Люди стояли, застыв на месте, содрогаясь в трепете, не смея пошевельнуться, не смея взглянуть друг на друга. Они словно вросли в землю; то, что происходило сейчас где-то там, в глубине, в темноте леса, приковало их к месту.

— На колени! — раздался вдруг громовой голос. — На колени и — всем закрыть лица!

Голос падал прямо с небес, нагоняя страх на перепуганных людей. Все разом рухнули на колени, спрятали лица в свои фугу, как велел грозный голос. Боафо, Агьяман, Опокува рухнули на колени тоже и тоже спрятали лица в складках одежд. Даже Мпотсе, повизгивая, прижался к земле, поближе к ногам Боафо. Ужас витал в воздухе…

Никто не смог сказать впоследствии, как долго длился дикий, душераздирающий вопль, в котором смешалось все — рев, крики, треск ломающихся деревьев. Все потом говорили разное. Сходились в одном — это было невыносимо, а потому длилось, казалось, вечность. И вдруг, так же внезапно, как начались, вопли и крики кончились. Наступила оглушающая тишина. Стало тихо-тихо, будто ничего и не было. Люди поднимались с колеи, и только Опокува никак не могла встать.

Она дрожала, как травинка на ветру, и смотрела прямо перед собой широко раскрытыми, испуганными глазами. Пришлось Боафо поднять ее и поддержать сильными своими руками, пока она не пришла в себя. Люди стояли неподвижно, не смея произнести ни слова.

— Что это?.. Что это было? — решился наконец прошептать Агьяман.

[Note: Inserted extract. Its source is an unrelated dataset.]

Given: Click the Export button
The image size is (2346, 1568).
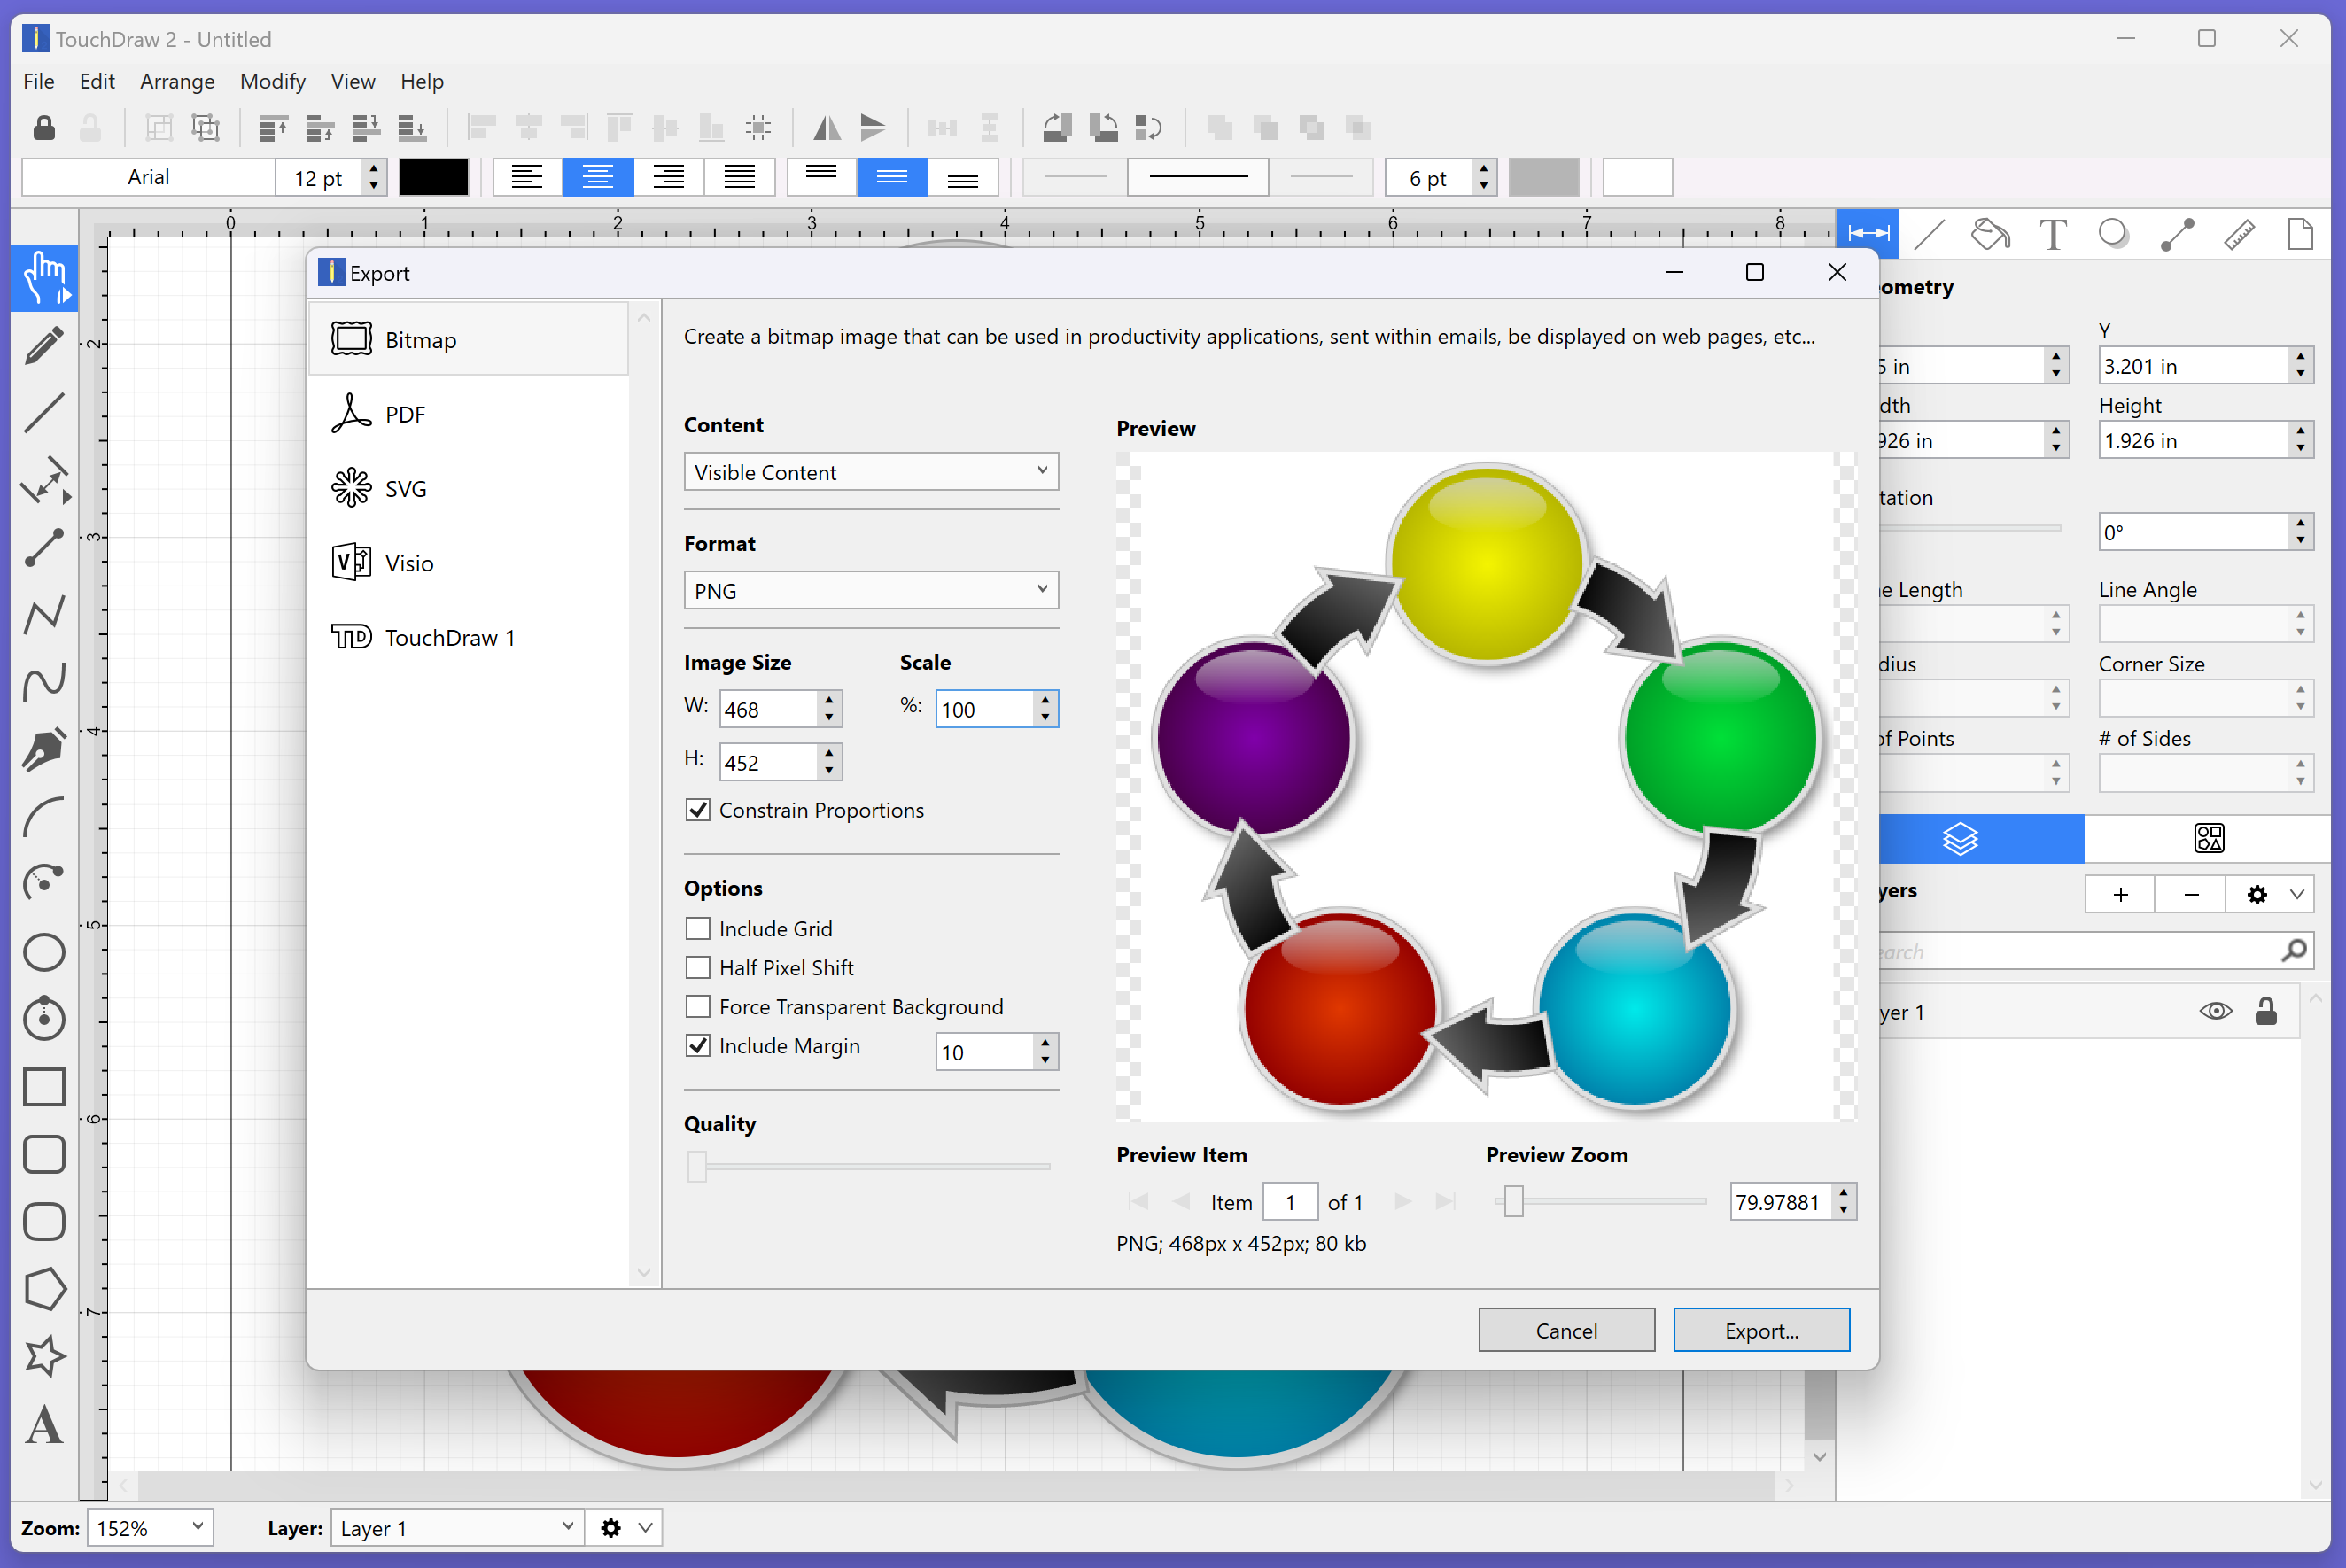Looking at the screenshot, I should tap(1759, 1328).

— Не знаю, — испуганно взглянул на него Боафо.

— Может быть, это был сам Нананом. Должно быть, именно он пронесся сейчас мимо нас… — негромко сказал стоящий рядом старик.

— Как пронесся? — Обычное любопытство уже проснулось в Опокуве, отогнало страх.

— Наверное, вышел из своего убежища, — не очень уверенно объяснил старик.

Видно было, что он и сам не знает, что же на самом деле произошло. Да и никто не знал этого…

Но вот послышался легкий шорох, поступь шагов. Кусты раздвинулись, и на поляне появился один из служителей. Он вел за собой Нану Оту с завязанными по-прежнему глазами. Вождя подвели к толкователю и только тогда сняли с его глаз повязку.

Нана Оту протер глаза, поморгал, устало и потрясенно обвел взглядом своих недавних спутников, будто просыпаясь от тяжелого сна. Чувствовалось, что путешествие в глубь ущелья оказалось не из легких. Однако Нана Оту молчал, и никто не посмел его ни о чем спрашивать.

— Теперь можете вернуться домой, — бесстрастно сказал жрец. — Нананом открыл вашему вождю все, что он мог открыть. Идите… Отныне будьте спокойны…

Так сказал жрец. А потом повернулся и медленно и важно пошел по узкой тропе назад, в ущелье…

Крик надежды и радости взорвал тишину. Люди смеялись, возбужденно переговаривались, старейшины окружили Нану Оту. Двое из них поддерживали его под руки, один принес вождю сандалии и обул его — ведь Нана Оту ходил в святилище босым. Потом медленно и устало все двинулись в обратный путь. Солнце стояло уже высоко в небе, лучи его нещадно жгли все вокруг — следовало торопиться.

Они шли и шли, а пыль клубами поднималась от их ног, и жара была нестерпимой. Но ребята шагали под сенью огромного зонта, им не было слишком жарко. И не жара мучила сейчас Опокуву, ее терзала тревога. Кого-то не хватало в процессии, но кого? Она не могла терзаться одна и обратилась к Агьяману.

— Тебе не кажется, что нас стало меньше? — спросила она.

Агьяман ответил не сразу. Он внимательно оглядел путников — одного за другим — и отрицательно покачал головой.